Zumaya to undergo exploratory elbow surgery

Zumaya to undergo exploratory elbow surgery

Zumaya to undergo exploratory elbow surgery
DETROIT -- Joel Zumaya's 2011 season is likely over before it began. The Tigers announced that the hard-throwing but injury-riddled reliever will undergo exploratory surgery next Tuesday to determine what is ailing his right elbow.

The move is expected to sideline Zumaya for the rest of the season. Head athletic trainer Kevin Rand put Zumaya's chances of pitching this year at "very doubtful."

The decision, Rand said, was Zumaya's. The right-hander phoned Rand a couple of days ago to let him know he hadn't felt any improvement in the elbow over the past two weeks. The plan was to have Zumaya rest and rehab for six weeks before checking into how he felt.

After two weeks, Zumaya knew that plan wasn't going to work.

"Previously, the first time around, after a week, he felt like he was making progress," Rand said. "This time, after two weeks, he's had no movement -- doesn't feel any different than he did two weeks ago. He basically said to me, 'I'm not getting better. It's just not happening.' So he decided to go ahead at this point with [surgery]."

If Zumaya doesn't return this year, his 2011 season will have consisted of an encouraging offseason rehab program and one Spring Training outing, after which his elbow flared up. He underwent season-ending surgery last summer to repair a fractured bone, the olecranon, at the tip of his elbow, but he hasn't thrown off a mound since that Spring Training appearance on Feb. 27.

"He has worked very hard," Rand said. "That's what makes it so frustrating. That's what made it so frustrating for him in February, when he pitched. He got to that point in Spring Training, and obviously, everything felt good. He was progressing. Everything was going along. He never had any kind of setback. And then, all of a sudden, he had that when he pitched, and he just hasn't been able to get back to that."

Multiple MRI exams and other tests have shown no major structural damage in Zumaya's elbow, but the pain returns when he tries to throw. Noted orthopedic surgeon James Andrews will look for the cause when he conducts the surgery at his office in Pensacola, Fla.

"He's resigned to the fact that he will probably not pitch this year," Rand said of Zumaya.

It isn't just Zumaya's 2011 season that could be coming to an end. If the right-hander doesn't return this season, his last pitch with the Tigers might well be that fateful delivery on the mound in Minnesota last June, when he crumbled to the ground in pain with the fracture.

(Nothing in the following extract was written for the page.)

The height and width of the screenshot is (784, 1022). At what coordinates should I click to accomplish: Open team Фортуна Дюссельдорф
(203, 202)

Zumaya is eligible for free agency this offseason. His hope was that a strong 2011 season would vault him into a favorable position on a relief market that has yielded big contracts for setup men in recent years. What will happen with Zumaya this winter is unclear and might depend a lot on what Dr. Andrews finds next Tuesday.

It's an incredible position for someone who was one of baseball's best young relievers when he broke into the Majors in 2006. Zumaya's 6-3 record, 1.94 ERA and 97 strikeouts over 83 1/3 innings played a major role in Detroit's surprise run to the World Series that year.

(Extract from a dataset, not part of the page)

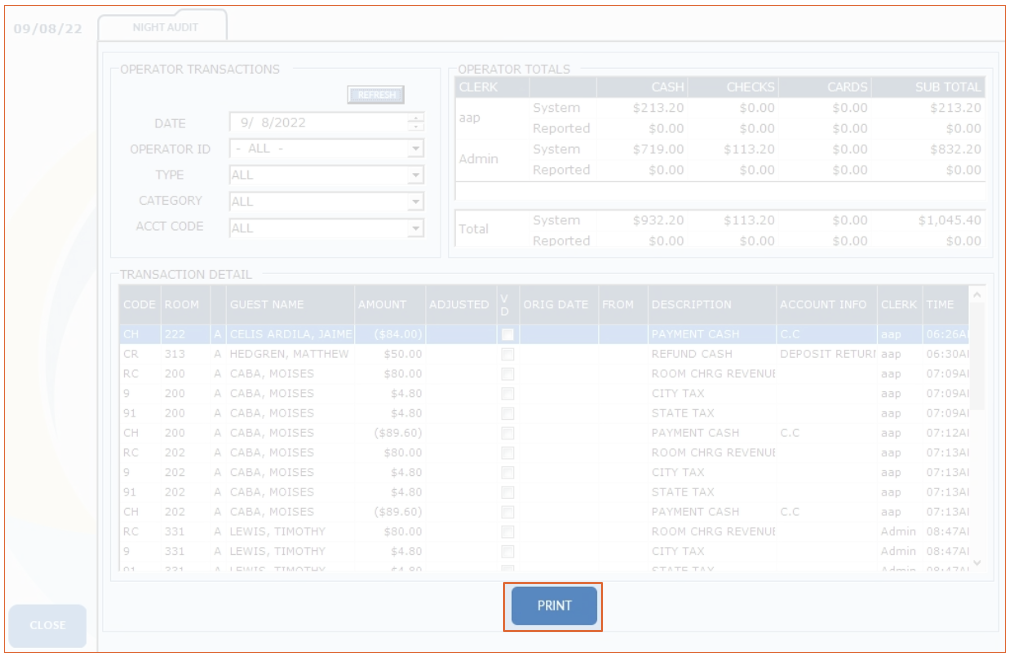
Task: Select the HEDGREN, MATTHEW refund cash row
Action: pos(289,354)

Since that year, Zumaya has pitched in 109 games over five injury-shortened seasons. Each time, Zumaya came back with the same 100-mph fastball. But each time, a different injury would sideline him -- a ruptured tendon in his right middle finger in 2007, a damaged AC joint that required reconstructive surgery that winter, a stress fracture in his shoulder in '08 and '09, and the elbow injury last year. Zumaya's 31 appearances last season marked his highest total since his rookie year.

The Tigers prepared themselves for not having Zumaya last winter, signing free agent Joaquin Benoit to a three-year contract and guaranteeing a contract for high-strikeout Minor Leaguer Al Alburquerque out of winter ball in the Dominican Republic.